Loose Lips, Sutured Suspicions
[Ed. note: Last couple posts have unintentionally run a theme of…lingering leftovers, we’ll call ‘em, and the subject seems to merit another go. Thus, we keep the streak alive.]
Just stood in front of the mirror and dabbed a pearl of Mederma (”Skin care for scars”™) into the corner of my mouth. I have a scar that runs right out of the crease there from my assault in South Carolina crack ‘hood. I still have have a line drawn in my face to remind me of what I still can’t remember: what happened to me that night. I remain amnesiac about it. And every time I put on my medicine, I get a Sybilant feeling. Part of me doesn’t want that crack crack to fill-in. I’m not sure exactly what it is. When the stiches were still in, giving me a perma-sneer with black-threaded X’s, it looked badass. The fissure that’s left is far subtler and doesn’t come anywhere near to giving me a Scarface look, but the fact of its existence might be a touch badass. Is that its appeal? Or, is it a more honorable, spiritual desire to be reminded of what I don’t want and don’t want to be?
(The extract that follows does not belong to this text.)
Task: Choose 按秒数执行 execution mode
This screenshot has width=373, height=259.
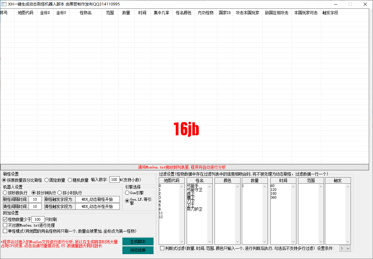Action: [x=5, y=193]
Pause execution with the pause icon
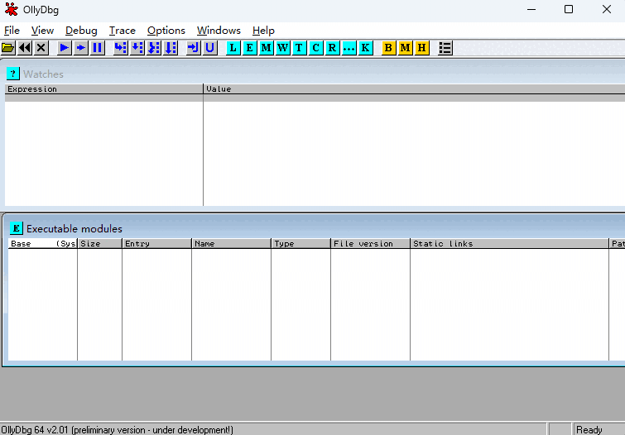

I feel silly wanting a trophy. A real reformation would have me see it not as a mark of how tough and cool I was or am, but as a memorial to my own idiocy. That’s why my other, more noble Dudley Do Right personality wants to salve that scar away. My Cyrano De Bergerac personality is for smoothing things over, too; for kissing, and for not making frowny first impressions with the females. But with us schizophrenics, where there’s two personalities, there’s three, and where there’s three, four…and at least one of those mourns a twinge or two everytime I poke on more Mederma. It’s not big in honesty, it’s there. So, I’d feel better if I could convince myself that the thing I value in the scar—the heart of my urge to protect its ugliness—is the service that it renders me as tribute to the invaluable life lessons I’ve learned (am learning) and the price that’s been paid for them. Like a Vietnam memorial. That’s an overloaded metaphor, but the idea, I suspect, is gotten by you. And that’s passive voice, which should be excised like the coal in my soul that is my immature clinging to what little street cred I’ve garn-earned and my imaginary crazybrave addict identity. Bad rhymes… industrial mis-spellings… stupid things our society can’t let go of. Yes, I am aware that one cannot speak of The Faults of capital-S Society without sounding fifteen. Okay, I’m getting goofy, now. Let’s flip the subject. Here’s something I would like to go away…
When I pulled into the garage coming home from my Sunday workout this afternoon, NPR was just getting into a story on border violence. It’s a subject I’m very interested in, so I put the pink truck in park, clicked the roll-door closed behind me, and let the engine idle while I heard the segment out. That is, until I remembered that that’s how people kill themselves. I figured I’d done enough inhalation of deadly fumes, so I turned the car off and continued listening. Then the timered light overhead turned off leaving me in the dark. Then the program segued into a piece on political pressures environmental scientists face—not on my hot-topic plate right now like border issues are but, if you’ll forgive the pun, an evergreen concern of mine. So I stayed on. And then my mom, who had heard the garage door open way back when, came out and stood in the doorway. She just kind of stared at me and I just kind of stared back. She said, “Are you alright?” I, sensing some kind-hearted suspicion regarding my sitting in a dark garage (can’t blame Mom, how ever much it might annoy me), only gruntily affirmed that I was, in fact, alright. She mumbled something about the dog pacing by the door in anticipation, the same door which she closed again as she receded back into her bedroom.
The radio was still interesting me, but when it did no longer, I pulled the keys out of the ignition and felt my way to the door and into the light, toward the dog and Mom in her blue, buttoned-down Lay-Z-Boy. “Were you listening to something?” she asked.
“Yeah, they were discussing recent border events.” I avoided the word ‘violence’ because one of my…uh, pipedream is to wade into that fray and write a book about it, and my poor mother will worry enough without me fanning the flames like that. “And then the talked about political pressure on forestry scientists,” I said.
She was leaned over, scratching the dog fairly vigorously and hadn’t any reply. So after a pause, I shrugged to myself and walked off in my own silence.
Just as I was about to hit the hall she called out, “You worked out!” It was an odd declaration—certainly not news to me—as if she were reassuring herself that I did indeed exercise and not smoke drugs, or wanted confirmation from me to reassure her. I hesitated, unsure of the appropriate response, “Yeah…?”
“Your back’s sweaty.”
“Oh, yeah,” I said, and headed down the stairs.
I’ll readily own up to some measure of self-consciousness—okay, defensiveness, but it’s hard not to read the sequence of events through dark lenses, and I’m not sure whether it would be more appropriate to hope that my suspicious viewpoint, or hers, fades away.